A post shared by whorenextdoor (@textstoyourhooker) on

“It’s nice partly because I think very few people who aren’t sex workers understand entirely the strangeness of it—I don’t mean strangeness in a bad way, it’s just there are lots of things that become part of your world that are really just not normal or understandable without being in those positions,” she explained. “There are very few people I could talk to in detail about sex work who aren’t sex workers. I mean, I could talk to them, but for one thing, it makes a lot of people uncomfortable, and even the people who it doesn’t make uncomfortable haven’t necessarily been in those positions and it’s harder to relate to, I think.”

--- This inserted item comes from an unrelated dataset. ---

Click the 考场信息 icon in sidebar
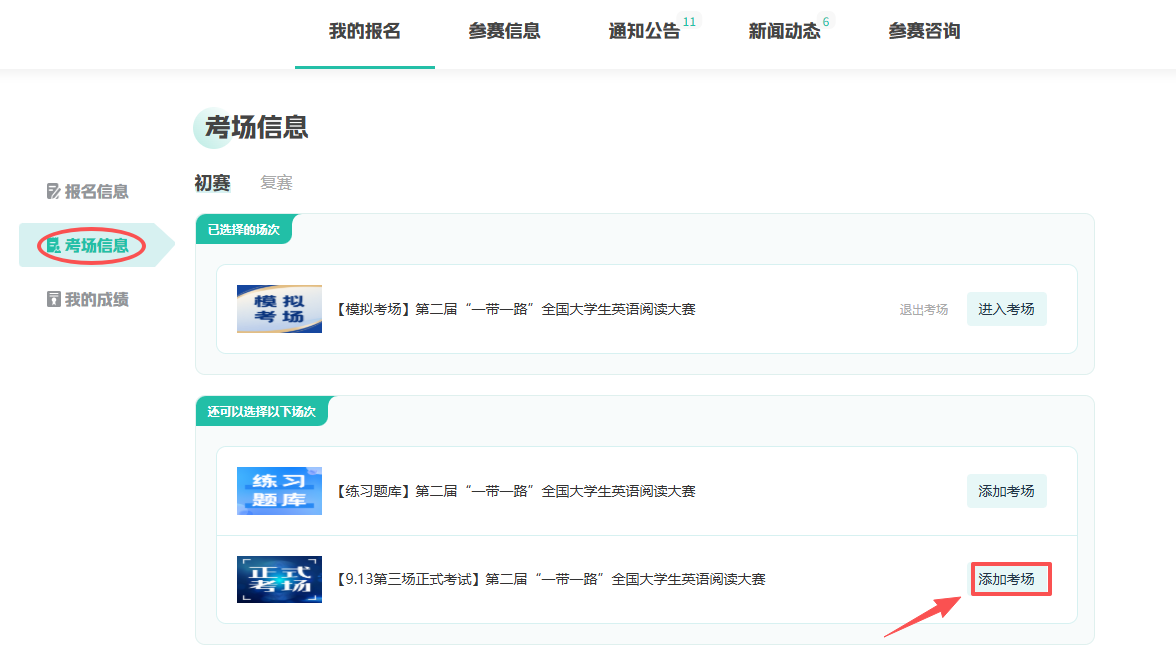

The conflation of sex work and sex trafficking is a misconception that continues to prevail today. In 2013, the Supreme Court of Canada ruled that the laws criminalizing sex work were unconstitutional. A year later, the conservative government introduced The Protection of Communities and Exploited Persons Act. Sex work activists and rights organizations criticized the legislation for making sex work even more dangerous than before, which was since confirmed by B.C. researchers. 

“I think one [large misconception about sex workers] is the idea that sex workers tend to be uneducated or are doing the job because they’re forced into it,” Watson said. “I think a lot of people see sex workers as kind of the trope of a sex worker on the street, and in reality, a large number of sex workers, for one thing, are doing it because they want to. I mean, you make a really high income and, even though the work can be emotionally stressful, it also leaves you a lot of free time to pursue other things,” she stressed, noting that many of the sex workers she knows are very well educated, with some working other professional jobs like elementary school teachers. “In general, most sex workers I know pretty much are normal people with the exception that they tend to be more open-minded than other people,” she chuckled. “I like sex workers.”